## Exercise requirements
Starting at the line that contains "Viewport: 942px width, 693px", transcribe every remaining line of the data below exactly, and omit all pictures.

START Exercise material

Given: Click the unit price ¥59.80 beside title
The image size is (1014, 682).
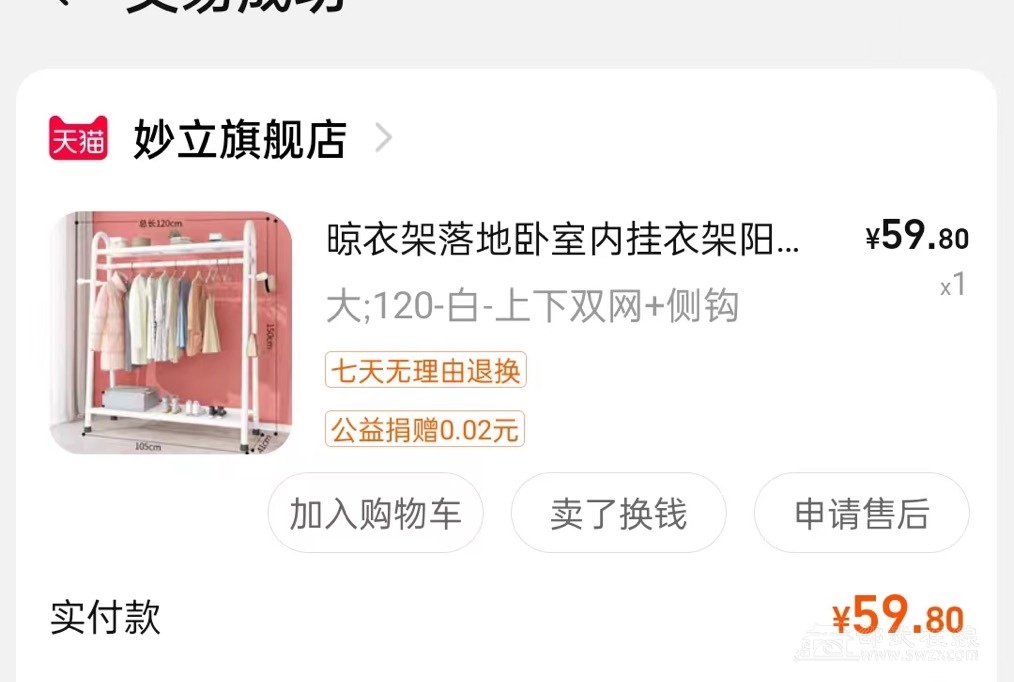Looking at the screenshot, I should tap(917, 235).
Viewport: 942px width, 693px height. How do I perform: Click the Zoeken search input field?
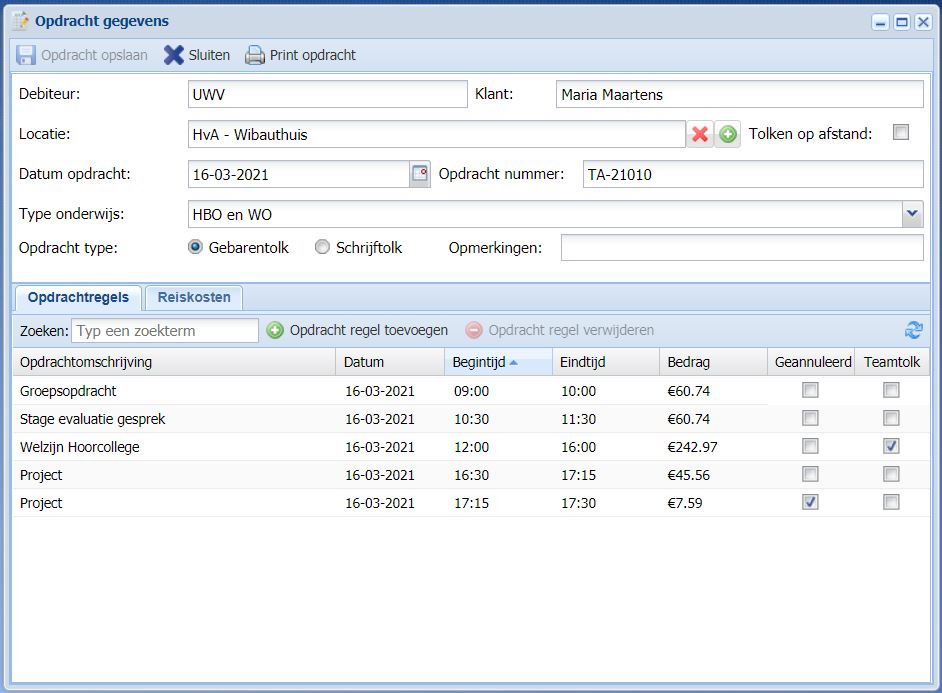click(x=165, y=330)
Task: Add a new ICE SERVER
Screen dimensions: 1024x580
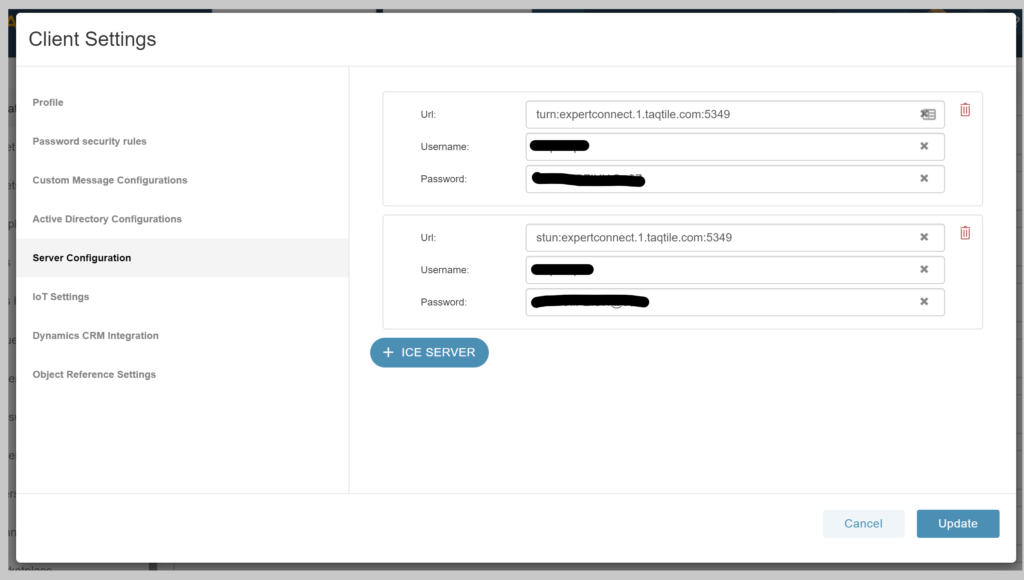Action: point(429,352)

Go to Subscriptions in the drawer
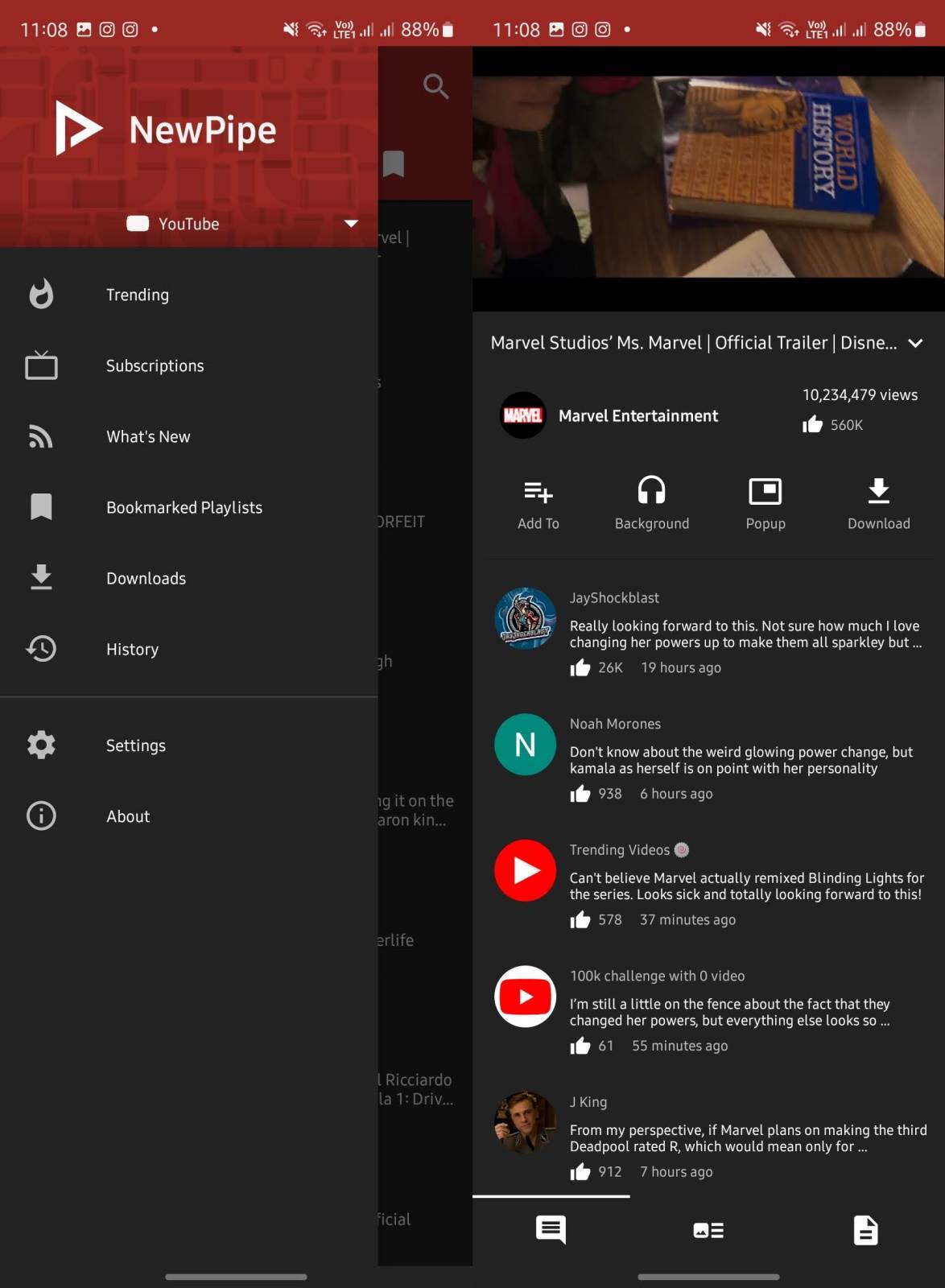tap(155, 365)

END Exercise material

## Exercise response
Viewport: 942px width, 693px height. How do I perform: Click the Zoeken search input field?
click(x=165, y=330)
Task: Add a new ICE SERVER
Screen dimensions: 1024x580
Action: point(429,352)

Go to Subscriptions in the drawer
tap(155, 365)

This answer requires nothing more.